### Customized schema Evolution feature in plain spark which should work in GCP unlike databricks (cloudFiles)


In [0]:

from pyspark.sql import SparkSession
from pyspark.sql.functions import col, lit, to_json, struct
from pyspark.sql.types import StructType

# Initialize Spark Session
spark = SparkSession.builder \
    .appName("SchemaEvolutionGCS") \
    .getOrCreate()

# GCS path
gcs_path = "gs://your-bucket/path/*.csv"  # or *.json

# Expected schema (start with known columns)
expected_schema = StructType([])  # Empty means infer first batch

# Function to rescue unexpected fields
def rescue_unexpected_fields(df, expected_cols):
    actual_cols = set(df.columns)
    extra_cols = actual_cols - expected_cols
    if extra_cols:
        df = df.withColumn("_rescued_data", to_json(struct(*[col(c) for c in extra_cols])))
        df = df.drop(*extra_cols)
    return df

# Read files and infer schema dynamically
df = spark.read.option("header", "true").csv(gcs_path)  # For JSON use .json(gcs_path)
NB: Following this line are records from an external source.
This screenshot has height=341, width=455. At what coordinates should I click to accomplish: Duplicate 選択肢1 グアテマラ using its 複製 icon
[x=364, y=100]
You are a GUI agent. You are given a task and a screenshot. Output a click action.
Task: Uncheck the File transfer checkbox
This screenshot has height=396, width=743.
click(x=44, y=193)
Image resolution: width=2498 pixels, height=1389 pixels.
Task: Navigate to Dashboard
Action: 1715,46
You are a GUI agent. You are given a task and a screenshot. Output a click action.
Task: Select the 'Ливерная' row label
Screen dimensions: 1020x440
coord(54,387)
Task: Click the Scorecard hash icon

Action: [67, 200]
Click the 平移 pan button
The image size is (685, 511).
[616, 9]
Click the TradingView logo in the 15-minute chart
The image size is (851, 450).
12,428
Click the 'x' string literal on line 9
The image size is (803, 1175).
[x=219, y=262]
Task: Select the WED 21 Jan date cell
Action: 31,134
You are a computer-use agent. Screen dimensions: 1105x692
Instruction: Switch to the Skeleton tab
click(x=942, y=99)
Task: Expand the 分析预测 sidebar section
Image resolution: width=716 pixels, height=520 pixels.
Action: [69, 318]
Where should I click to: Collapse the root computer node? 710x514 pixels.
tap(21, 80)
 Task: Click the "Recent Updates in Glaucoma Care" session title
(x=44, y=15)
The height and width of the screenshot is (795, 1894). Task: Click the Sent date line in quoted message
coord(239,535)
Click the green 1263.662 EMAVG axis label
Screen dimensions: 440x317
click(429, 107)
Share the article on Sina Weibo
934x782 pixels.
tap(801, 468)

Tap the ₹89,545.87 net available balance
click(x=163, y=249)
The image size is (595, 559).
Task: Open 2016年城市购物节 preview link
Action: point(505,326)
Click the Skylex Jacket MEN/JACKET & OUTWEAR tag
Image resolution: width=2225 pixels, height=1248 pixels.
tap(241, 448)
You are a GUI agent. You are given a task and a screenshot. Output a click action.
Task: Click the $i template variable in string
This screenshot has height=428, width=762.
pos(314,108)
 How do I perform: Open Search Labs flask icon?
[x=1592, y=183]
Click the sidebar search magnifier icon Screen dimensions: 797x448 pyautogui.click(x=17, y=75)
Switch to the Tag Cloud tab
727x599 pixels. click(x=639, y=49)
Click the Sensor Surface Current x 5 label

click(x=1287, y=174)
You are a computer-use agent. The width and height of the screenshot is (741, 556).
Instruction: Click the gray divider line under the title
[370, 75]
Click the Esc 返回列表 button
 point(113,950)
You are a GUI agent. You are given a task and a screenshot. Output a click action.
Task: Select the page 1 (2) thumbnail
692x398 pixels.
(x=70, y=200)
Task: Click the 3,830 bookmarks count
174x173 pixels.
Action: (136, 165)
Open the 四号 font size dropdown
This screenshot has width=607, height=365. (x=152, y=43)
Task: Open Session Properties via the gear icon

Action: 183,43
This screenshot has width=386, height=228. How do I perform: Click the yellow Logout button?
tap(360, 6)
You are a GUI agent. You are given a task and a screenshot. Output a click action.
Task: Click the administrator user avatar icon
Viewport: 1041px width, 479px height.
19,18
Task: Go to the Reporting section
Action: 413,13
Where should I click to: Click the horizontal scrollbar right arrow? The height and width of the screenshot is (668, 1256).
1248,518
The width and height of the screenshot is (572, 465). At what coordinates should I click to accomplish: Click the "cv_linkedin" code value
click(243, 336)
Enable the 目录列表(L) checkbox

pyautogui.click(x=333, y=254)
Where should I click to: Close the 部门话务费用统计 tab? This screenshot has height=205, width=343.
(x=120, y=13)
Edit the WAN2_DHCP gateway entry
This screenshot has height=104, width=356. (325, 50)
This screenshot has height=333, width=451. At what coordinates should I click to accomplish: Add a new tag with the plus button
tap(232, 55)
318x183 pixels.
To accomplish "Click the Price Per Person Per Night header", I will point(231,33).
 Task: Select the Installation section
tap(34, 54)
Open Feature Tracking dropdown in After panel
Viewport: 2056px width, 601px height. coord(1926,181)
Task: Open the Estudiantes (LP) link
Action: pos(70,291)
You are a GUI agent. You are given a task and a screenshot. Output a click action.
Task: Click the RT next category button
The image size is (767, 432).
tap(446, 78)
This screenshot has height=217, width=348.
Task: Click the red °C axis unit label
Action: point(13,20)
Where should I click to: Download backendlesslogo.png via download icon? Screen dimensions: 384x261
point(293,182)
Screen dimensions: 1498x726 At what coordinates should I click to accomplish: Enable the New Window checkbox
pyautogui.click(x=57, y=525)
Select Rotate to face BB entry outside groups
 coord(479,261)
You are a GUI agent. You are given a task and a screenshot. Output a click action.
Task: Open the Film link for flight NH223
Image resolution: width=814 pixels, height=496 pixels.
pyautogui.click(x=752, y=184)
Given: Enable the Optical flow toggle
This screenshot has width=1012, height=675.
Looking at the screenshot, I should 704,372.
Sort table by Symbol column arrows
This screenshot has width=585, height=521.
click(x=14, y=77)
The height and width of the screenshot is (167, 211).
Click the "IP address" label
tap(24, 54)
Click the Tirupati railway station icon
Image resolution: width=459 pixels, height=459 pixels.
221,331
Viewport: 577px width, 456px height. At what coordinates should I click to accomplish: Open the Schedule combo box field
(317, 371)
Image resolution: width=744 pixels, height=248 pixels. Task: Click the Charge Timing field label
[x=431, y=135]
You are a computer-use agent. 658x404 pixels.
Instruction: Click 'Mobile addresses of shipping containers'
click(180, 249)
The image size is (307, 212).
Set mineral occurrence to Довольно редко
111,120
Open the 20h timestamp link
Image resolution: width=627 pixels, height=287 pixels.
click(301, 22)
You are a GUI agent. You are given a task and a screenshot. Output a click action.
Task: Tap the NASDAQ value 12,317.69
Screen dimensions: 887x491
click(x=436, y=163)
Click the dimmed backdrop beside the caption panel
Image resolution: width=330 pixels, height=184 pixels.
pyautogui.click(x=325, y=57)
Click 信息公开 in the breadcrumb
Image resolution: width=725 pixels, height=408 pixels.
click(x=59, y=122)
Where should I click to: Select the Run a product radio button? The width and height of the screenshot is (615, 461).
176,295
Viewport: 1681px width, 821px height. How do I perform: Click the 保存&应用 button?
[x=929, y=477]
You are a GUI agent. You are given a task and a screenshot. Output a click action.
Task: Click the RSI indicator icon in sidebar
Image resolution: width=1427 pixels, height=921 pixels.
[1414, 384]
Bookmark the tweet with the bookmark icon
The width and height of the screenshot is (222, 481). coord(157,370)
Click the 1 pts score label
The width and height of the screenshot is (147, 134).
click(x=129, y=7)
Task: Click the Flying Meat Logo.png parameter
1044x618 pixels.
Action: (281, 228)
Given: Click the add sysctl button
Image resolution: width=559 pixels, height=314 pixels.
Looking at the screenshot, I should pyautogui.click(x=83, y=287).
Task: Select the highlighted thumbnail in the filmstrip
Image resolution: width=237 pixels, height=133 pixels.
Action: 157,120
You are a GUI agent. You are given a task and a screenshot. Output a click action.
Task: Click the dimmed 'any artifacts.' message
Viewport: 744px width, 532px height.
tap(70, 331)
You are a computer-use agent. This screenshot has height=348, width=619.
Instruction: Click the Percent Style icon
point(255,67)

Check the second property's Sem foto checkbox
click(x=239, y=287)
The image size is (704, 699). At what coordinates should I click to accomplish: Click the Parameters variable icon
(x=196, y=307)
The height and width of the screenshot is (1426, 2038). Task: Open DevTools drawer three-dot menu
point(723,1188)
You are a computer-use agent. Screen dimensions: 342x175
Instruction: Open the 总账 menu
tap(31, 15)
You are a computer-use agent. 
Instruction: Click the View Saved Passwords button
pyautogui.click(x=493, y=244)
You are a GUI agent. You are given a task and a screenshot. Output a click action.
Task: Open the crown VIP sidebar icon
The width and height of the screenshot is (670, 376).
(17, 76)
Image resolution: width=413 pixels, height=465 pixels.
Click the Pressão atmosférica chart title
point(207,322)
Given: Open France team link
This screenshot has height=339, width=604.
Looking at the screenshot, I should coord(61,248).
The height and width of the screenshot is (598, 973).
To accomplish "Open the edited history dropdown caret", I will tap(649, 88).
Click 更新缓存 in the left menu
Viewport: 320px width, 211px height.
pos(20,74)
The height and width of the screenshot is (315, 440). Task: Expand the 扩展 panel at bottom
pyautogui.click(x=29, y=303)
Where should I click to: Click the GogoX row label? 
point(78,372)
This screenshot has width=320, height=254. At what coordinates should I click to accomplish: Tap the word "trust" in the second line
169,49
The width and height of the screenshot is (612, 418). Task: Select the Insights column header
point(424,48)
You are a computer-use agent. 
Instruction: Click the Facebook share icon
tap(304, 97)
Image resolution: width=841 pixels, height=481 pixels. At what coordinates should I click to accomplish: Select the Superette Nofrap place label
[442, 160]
# If expected schema is empty, initialize it
if len(expected_schema.fields) == 0:
    expected_schema = df.schema

# Align columns: add missing columns with nulls
expected_cols = set(expected_schema.fieldNames())
actual_cols = set(df.columns)

missing_cols = expected_cols - actual_cols
for col_name in missing_cols:
    df = df.withColumn(col_name, lit(None))

# Rescue unexpected fields
df = rescue_unexpected_fields(df, expected_cols)

# Reorder columns to match expected schema
df = df.select(*expected_schema.fieldNames(), "_rescued_data")

# Write cleaned data back to GCS or Delta
df.write.mode("overwrite").parquet("gs://your-bucket/cleaned-data/")